Designing Algorithms for Wearable Sensors: Insights from the Framingham Heart Study Dataset for Enhanced Cardiovascular Health Monitoring

Emi Yuda; Itaru Kaneko; Daisuke Hirahara

doi:10.20944/preprints202502.2135.v1

Submitted:

25 February 2025

Posted:

26 February 2025

You are already at the latest version

Abstract

Wearable sensors hold promise for advancing cardiovascular health monitoring by enabling continuous, real-time risk assessment. This study leveraged the Framingham Heart Study dataset to develop and evaluate machine learning algorithms for predicting mortality risk based on key cardiovascular parameters. Five ML models were implemented: XGBoost, Random Forest, Logistic Regression, Ensemble Learning, and Ensemble Stacking. Among these, XGBoost and Ensemble Stacking demonstrated the highest predictive performance, with an area under the curve (AUC) value of 0.83. And feature importance analysis identified coronary artery disease, glucose levels, and diastolic blood pressure (DIABP) as significant risk factors for mortality. Given the advancements in wearable sensor technology for measuring and estimating glucose levels and blood pressure, these findings underscore the potential of wearable devices for effective cardiovascular risk prediction. This study highlights the feasibility of integrating machine learning algorithms with wearable sensors to enhance cardiovascular health monitoring and facilitate early intervention.

Keywords:

Framingham Heart Study dataset

;

Machine learning (ML)

;

Mortality risk prediction

;

Cardiovascular health monitoring

;

Wearable sensors

Subject:

Public Health and Healthcare - Other

1. Introduction

Identifying predictors of cardiovascular disease (CVD) is essential for effective prevention and management. Numerous studies have already explored the risk factors for CVD, and it has been well-established that factors such as smoking, hypertension, diabetes, and dyslipidemia contribute to its development [1,2,3,4,5,6,7,8,9,10,11,12,13,14,15,16,17,18,19,20,21]. Furthermore, a study by Yuda E et al. (2021) investigated the redundancy between these predictors, highlighting that multiple indicators often overlap in their predictive ability [22], and research is also progressing on heart rate indicators and CVD risk [23,24,25,26]. However, these previous studies primarily identified risk factors based on clinical measurements obtained during hospital visits, rather than through data collected in free-living conditions using wearable devices. As a result, the practical application of these findings for continuous, real-time cardiovascular risk monitoring in daily life has not yet been fully realized. Recent technological advances in wearable sensors have enabled the non-invasive and continuous monitoring of physiological parameters, such as heart rate, blood pressure, and blood glucose levels, providing an opportunity to shift risk prediction from clinical settings to everyday environments.

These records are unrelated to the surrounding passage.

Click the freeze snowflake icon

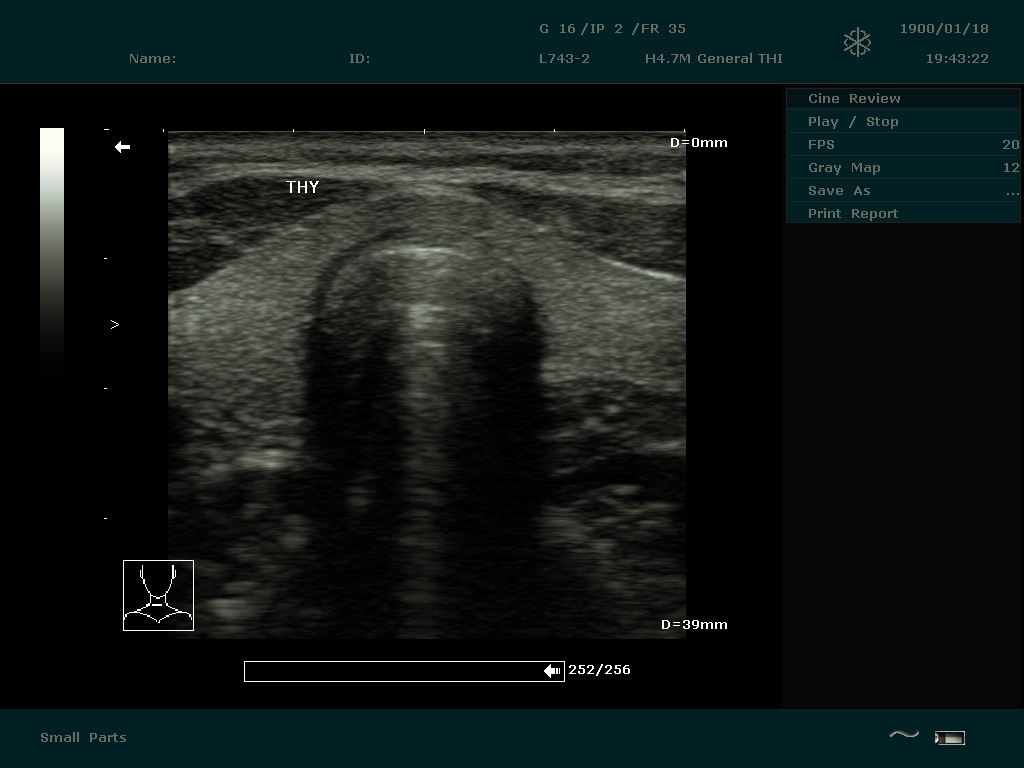[857, 42]
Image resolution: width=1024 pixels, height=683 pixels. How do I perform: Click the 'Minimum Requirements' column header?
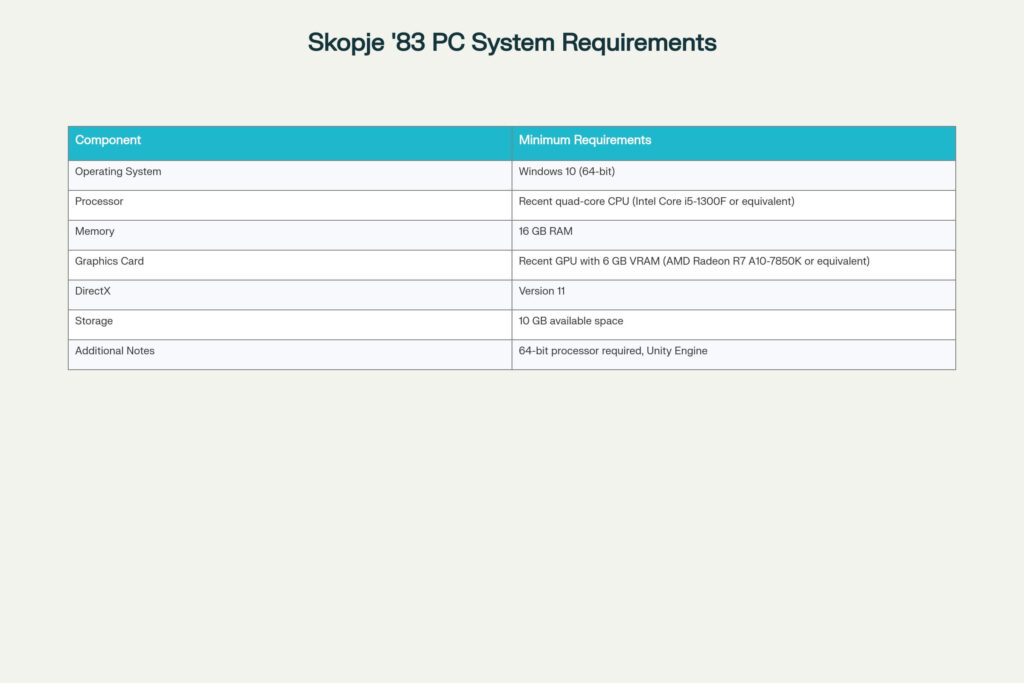[x=584, y=140]
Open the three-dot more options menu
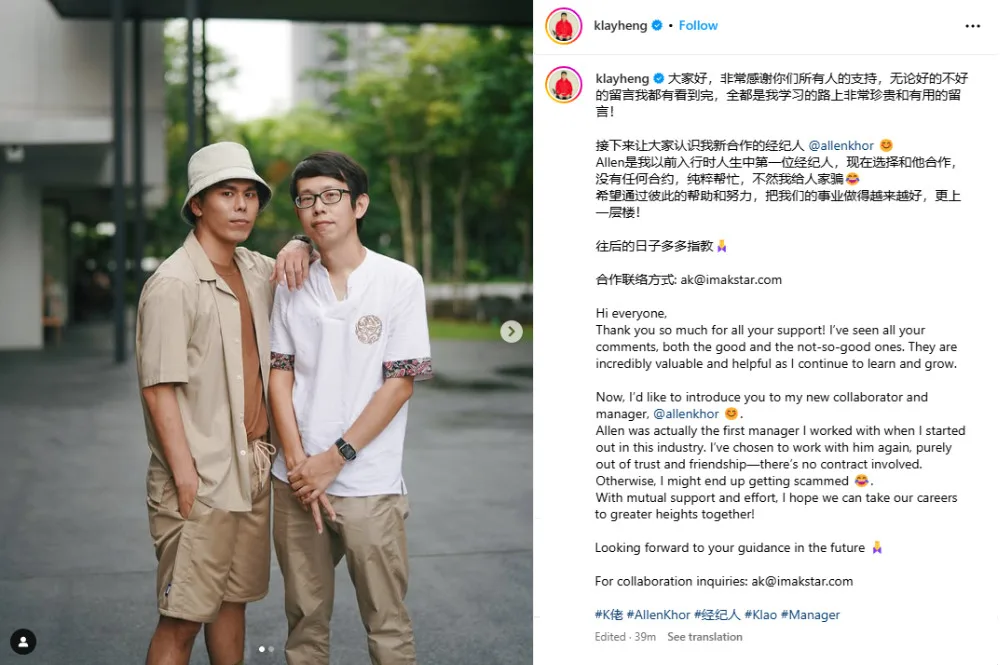Image resolution: width=1000 pixels, height=665 pixels. click(972, 26)
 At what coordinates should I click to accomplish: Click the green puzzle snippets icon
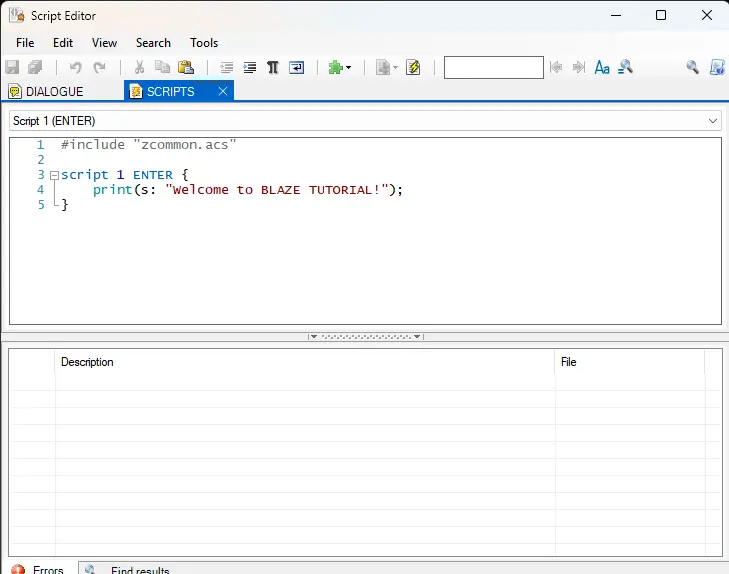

The Framingham Heart Study (FHS) provides a valuable resource for investigating cardiovascular disease risk factors. This study, which began in 1948 in Framingham, Massachusetts, USA, initially enrolled more than 5,000 participants and has since expanded to include multiple generations [27,28,29,30,31,32,33,34,35,36]. Its primary objective is to identify common risk factors for cardiovascular disease by following participants over an extended period and collecting comprehensive health data, including lifestyle factors, clinical measurements, and laboratory results. This dataset includes parameters such as blood pressure, cholesterol levels, blood glucose levels, and educational background, along with long-term follow-up data on cardiovascular events and mortality. As a result, the Framingham dataset is one of the most influential resources in cardiovascular epidemiology.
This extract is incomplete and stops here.